Active matter systems are composed of many self-propelled units, with examples ranging from birds and fish to bacteria, tissue cells and artificial colloids. Typically, the self-propulsion direction of each of these particles fluctuates stochastically and slowly in time. Thus, active particles are said to undergo persistent Brownian motion. For dense systems with low rotational noise (i.e., persistence), volume exclusion coupled with persistent motion generates the formation of clusters, a process called motility-induced phase separation (MIPS). Besides rotational noise dictating the evolution of the self-propulsion angular degree of freedom, translational noise can also exist, e.g., due to thermal noise from the surrounding fluid, acting on the self-propulsion velocity. We investigate the role of translational noise in MIPS and show how, by increasing the translational diffusivity, the system can first enter and then leave the coexistence region of parameters where MIPS occurs. Apart from our results in Active Matter, my research spans other areas within the field of non-equilibrium dynamics and stochastic thermodynamics. I hope to briefly discuss our investigations into the Majority Voter Model and a three-state quantum dot collisional model as a representation of heat engines.

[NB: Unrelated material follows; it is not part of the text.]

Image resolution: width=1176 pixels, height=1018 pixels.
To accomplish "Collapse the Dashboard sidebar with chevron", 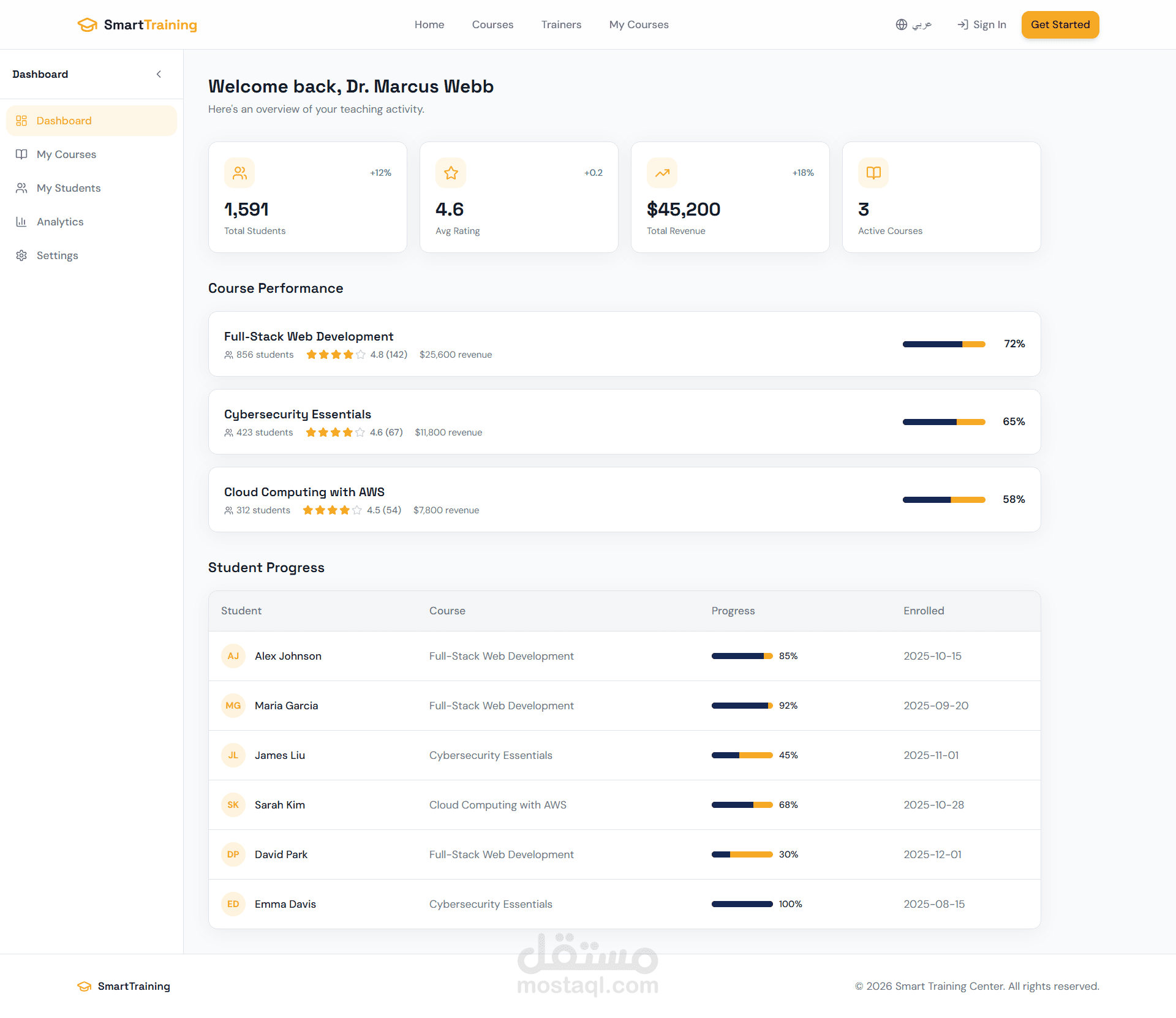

24/Jul/2023: Hilda Cerdeira (IFT-UNESP & ICTP-SAIFR). 

Phase transitions in a system of swarmalators: the XY Model and other things.

Systems of oscillators called Swarmalators, whose phase and spatial dynamics are coupled, have been used to describe the dynamics of some living systems. Their collective behavior presents simultaneous aggregation in space and synchronization in phase which in turn leads in some cases to explosive synchronization in a finite population as a function of the coupling parameter between the phases of the internal dynamics. This phenomenon is described using the order parameter and the Hamiltonian formalism. Near the synchronization transition the internal phases of the particles are represented by the XY model, and their transition to synchronization, which will be discussed, can be of the first or second order. We shall also discuss a multilayer system of swarmalators, which presents some interesting phases on their way to synchronization.